Listing for locating described items:

::::

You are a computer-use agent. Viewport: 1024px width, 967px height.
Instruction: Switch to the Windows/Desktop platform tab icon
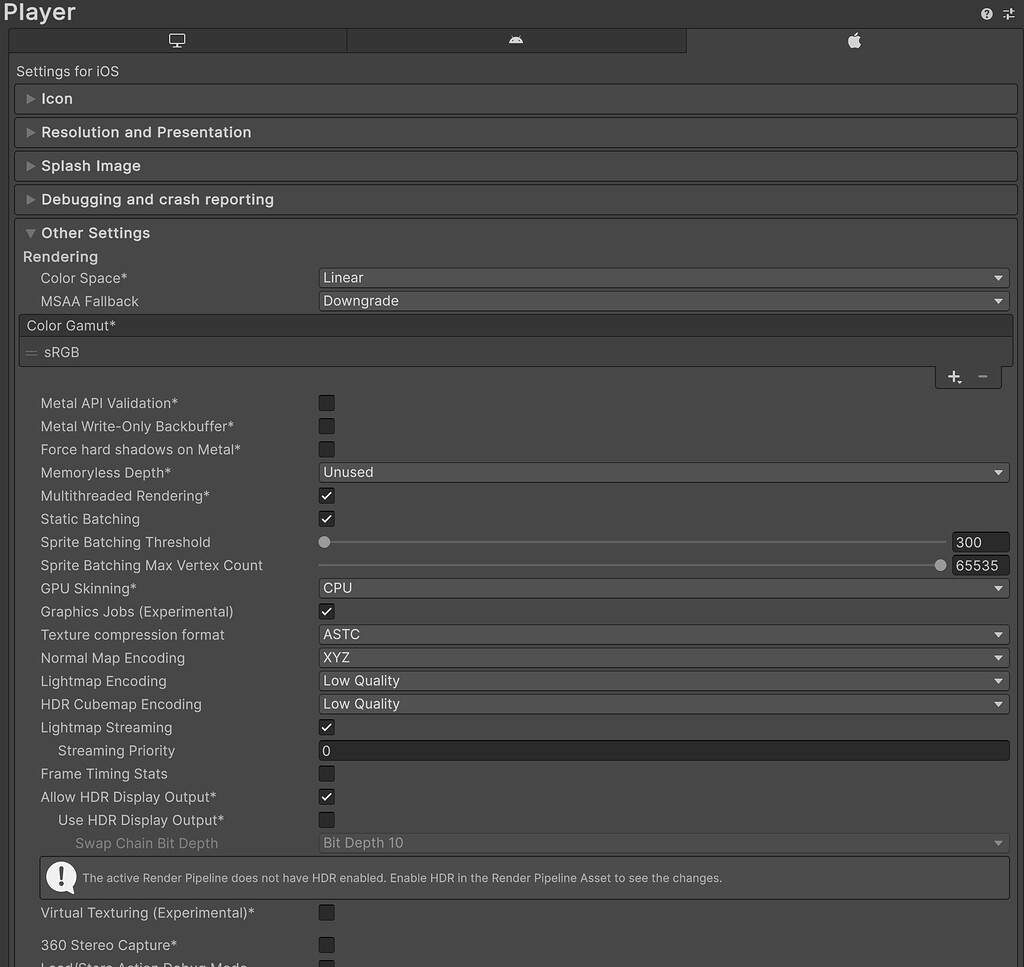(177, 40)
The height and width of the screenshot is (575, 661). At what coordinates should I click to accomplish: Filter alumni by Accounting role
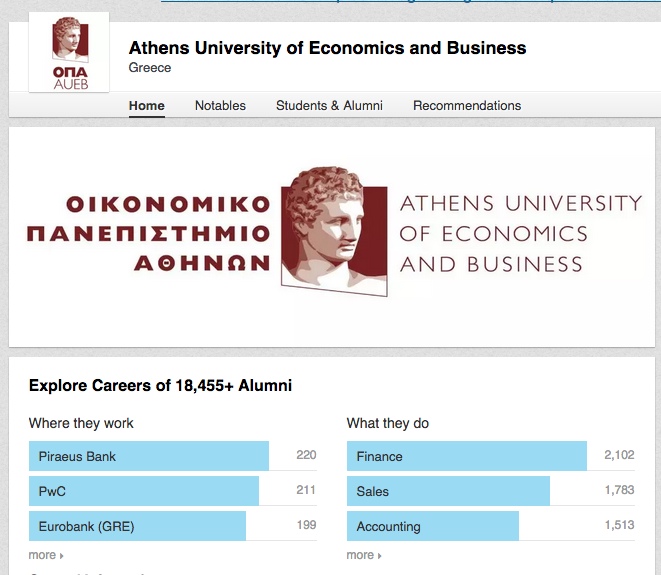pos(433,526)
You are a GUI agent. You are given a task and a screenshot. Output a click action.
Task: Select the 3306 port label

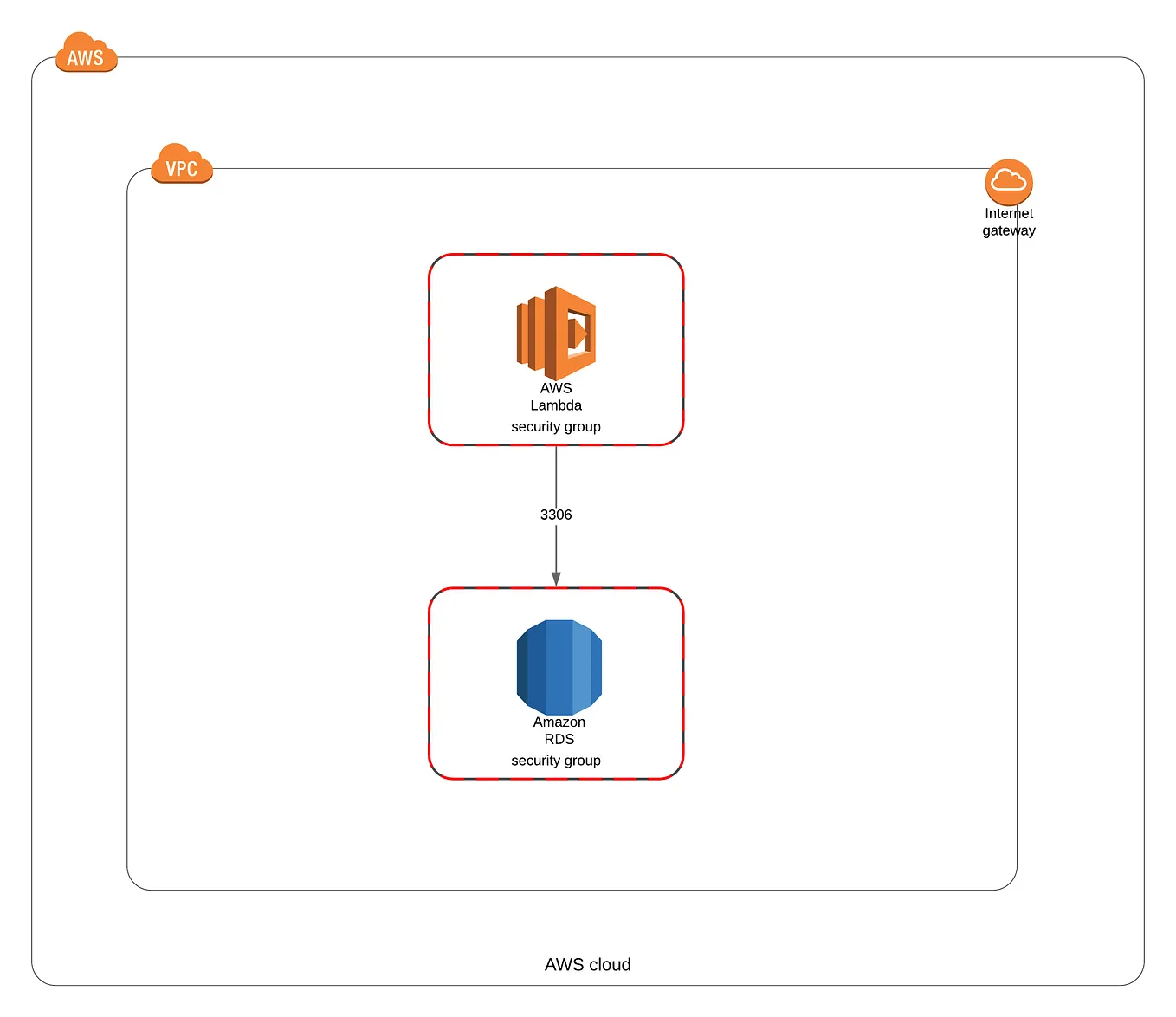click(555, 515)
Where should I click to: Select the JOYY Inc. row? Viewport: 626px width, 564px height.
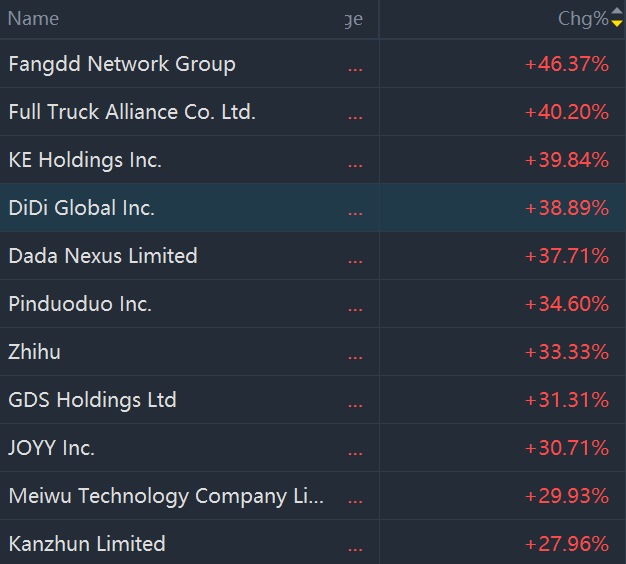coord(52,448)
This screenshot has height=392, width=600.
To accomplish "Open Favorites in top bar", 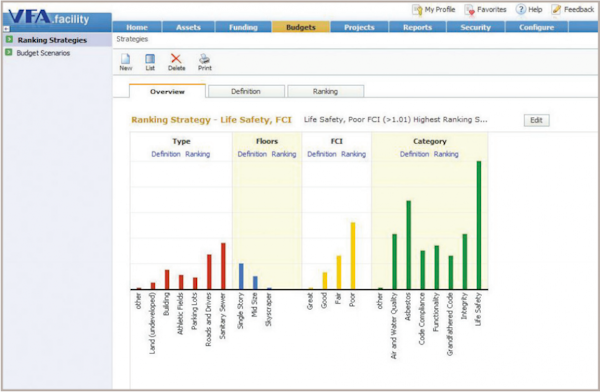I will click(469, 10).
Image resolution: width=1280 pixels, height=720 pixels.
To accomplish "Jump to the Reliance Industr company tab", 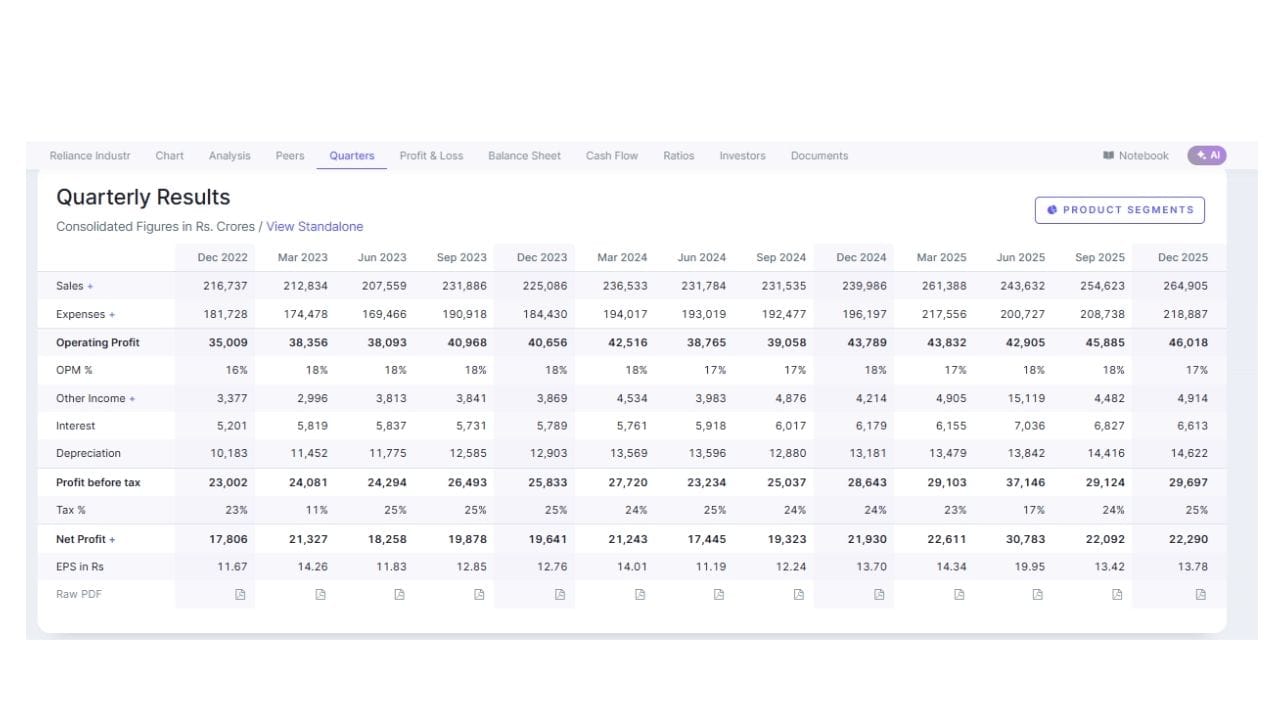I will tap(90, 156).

::::

THE REQUEST: Copy the part of the listing that opens with its first line and closes with the line containing "coord(52,448)", both included, reproducing each line verbatim. Leave the pictures out of your copy.

COMPLETE OUTPUT:
You are a computer-use agent. Viewport: 1024px width, 967px height.
Instruction: Switch to the Windows/Desktop platform tab icon
(177, 40)
The height and width of the screenshot is (575, 661). At what coordinates should I click to accomplish: Filter alumni by Accounting role
pos(433,526)
You are a GUI agent. You are given a task and a screenshot. Output a click action.
Task: Select the 3306 port label

click(555, 515)
Where should I click to: Select the JOYY Inc. row? Viewport: 626px width, 564px height.
coord(52,448)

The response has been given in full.